### Task to carry out
Could you render every line of the records below as a JSON list of strings, one string per line, with blank lines skipped and the pictures left out?
---------- Provided records ----------
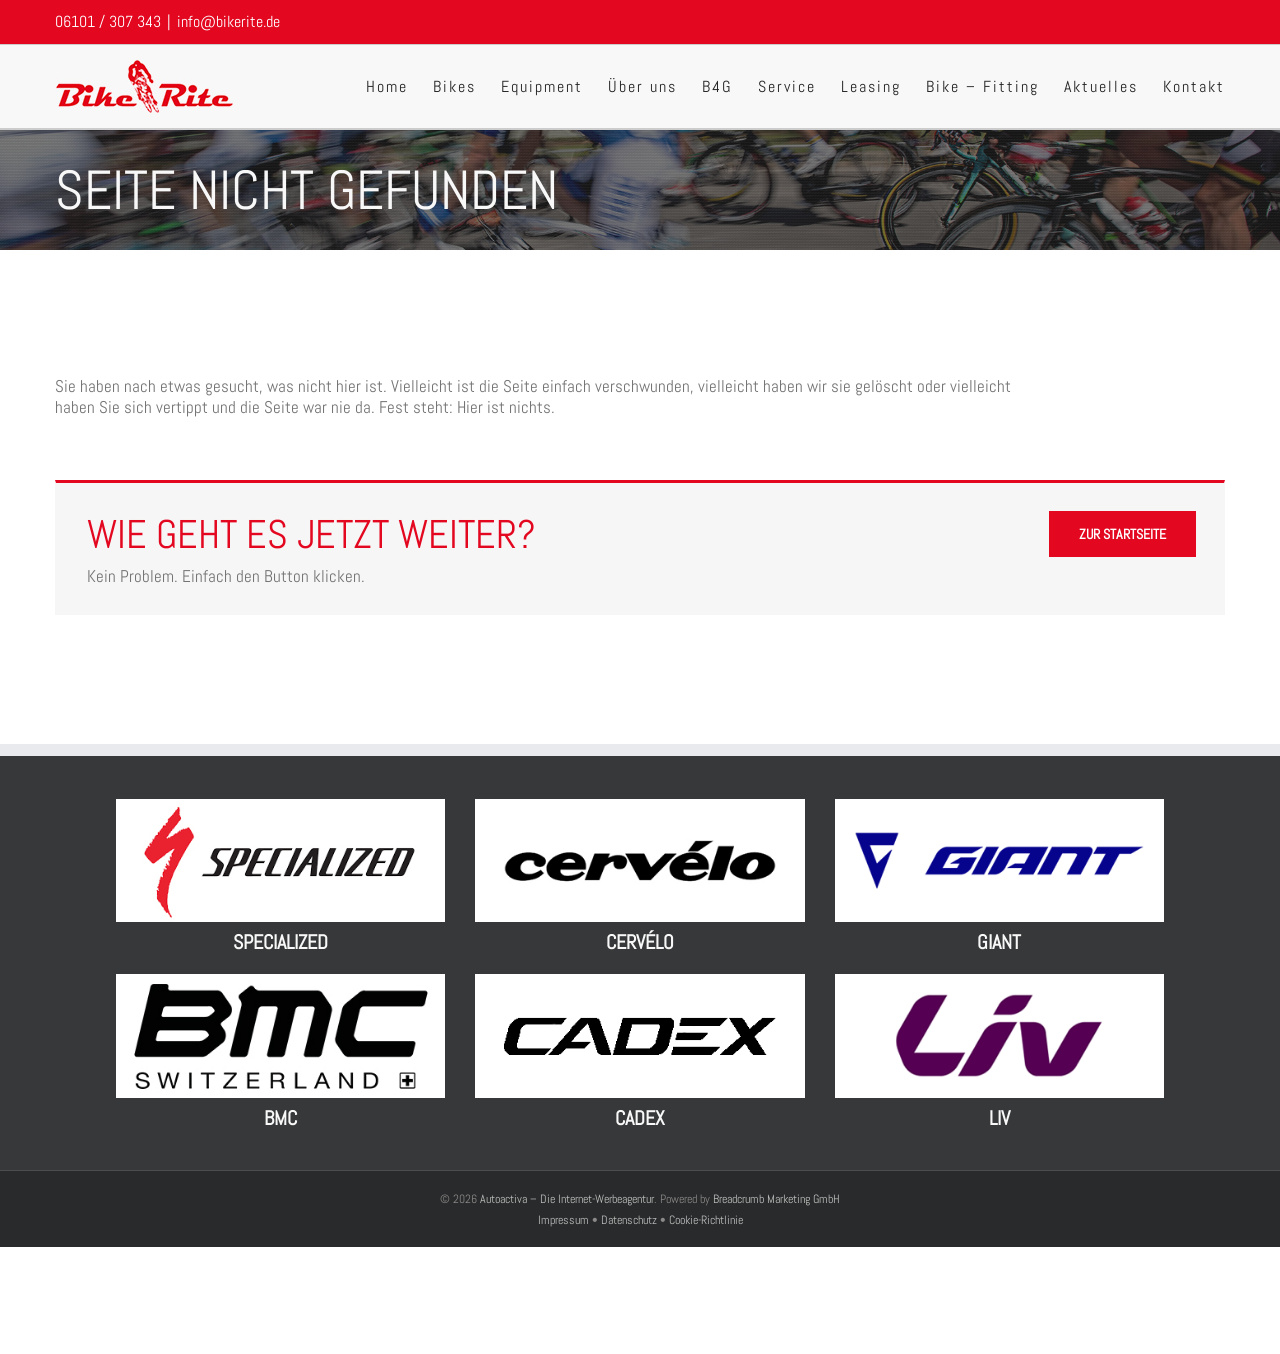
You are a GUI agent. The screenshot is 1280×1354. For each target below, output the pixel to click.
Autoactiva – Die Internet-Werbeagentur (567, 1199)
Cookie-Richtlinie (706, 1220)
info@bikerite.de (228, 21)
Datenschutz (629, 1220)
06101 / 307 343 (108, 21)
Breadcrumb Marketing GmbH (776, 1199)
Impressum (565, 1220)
----------
### Correct response
[
  "You are a GUI agent. The screenshot is 1280×1354. For each target below, output the pixel to click.",
  "Autoactiva – Die Internet-Werbeagentur (567, 1199)",
  "Cookie-Richtlinie (706, 1220)",
  "info@bikerite.de (228, 21)",
  "Datenschutz (629, 1220)",
  "06101 / 307 343 (108, 21)",
  "Breadcrumb Marketing GmbH (776, 1199)",
  "Impressum (565, 1220)"
]